# Hyperparameter Tuning using Your Own Keras/Tensorflow Container

This notebook shows how to build your own Keras(Tensorflow) container, test it locally using SageMaker Python SDK local mode, and bring it to SageMaker for training, leveraging hyperparameter tuning. 

The model used for this notebook is a ResNet model, trainer with the CIFAR-10 dataset. The example is based on https://github.com/keras-team/keras/blob/master/examples/cifar10_cnn.py

## Set up the notebook instance to support local mode
Currently you need to install docker-compose in order to use local mode (i.e., testing the container in the notebook instance without pushing it to ECR).

In [62]:
!/bin/bash setup.sh

## Set up the environment
We will set up a few things before starting the workflow. 
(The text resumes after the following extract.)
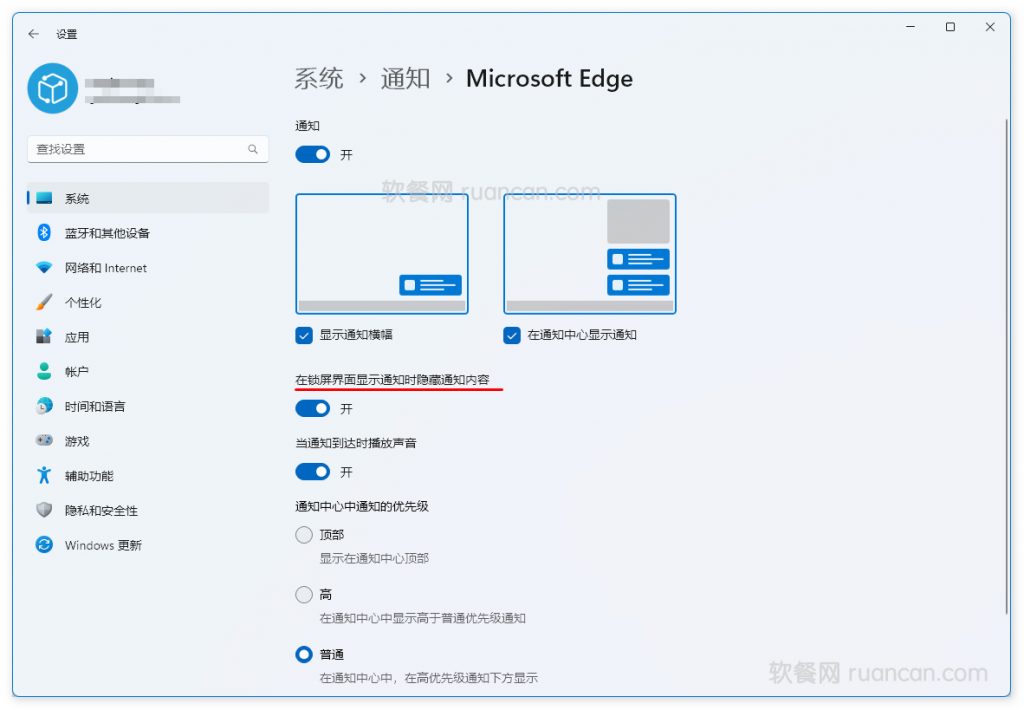This screenshot has width=1024, height=710.
Task: Choose the 高 priority radio option
Action: 304,595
1. get the execution role which will be passed to sagemaker for accessing your resources such as s3 bucket
2. specify the s3 bucket and prefix where training data set and model artifacts are stored

In [5]:
import os
import numpy as np
import tempfile

import tensorflow as tf

import sagemaker
import boto3
from sagemaker.estimator import Estimator

region = boto3.Session().region_name

sagemaker_session = sagemaker.Session()
smclient = boto3.client('sagemaker')

bucket = sagemaker.Session().default_bucket()  # s3 bucket name, must be in the same region as the one specified above
prefix = 'sagemaker/hpo-keras-seedling'

role = sagemaker.get_execution_role()

In [6]:
bucket

'sagemaker-us-west-2-127230316473'

In [7]:
# Upload Data to S3
sagemaker_session.upload_data(path='npX_keras.pkl', bucket=bucket, key_prefix='data/hpo-keras-seedling/train')
sagemaker_session.upload_data(path='oh_npY.pkl', bucket=bucket, key_prefix='data/hpo-keras-seedling/train')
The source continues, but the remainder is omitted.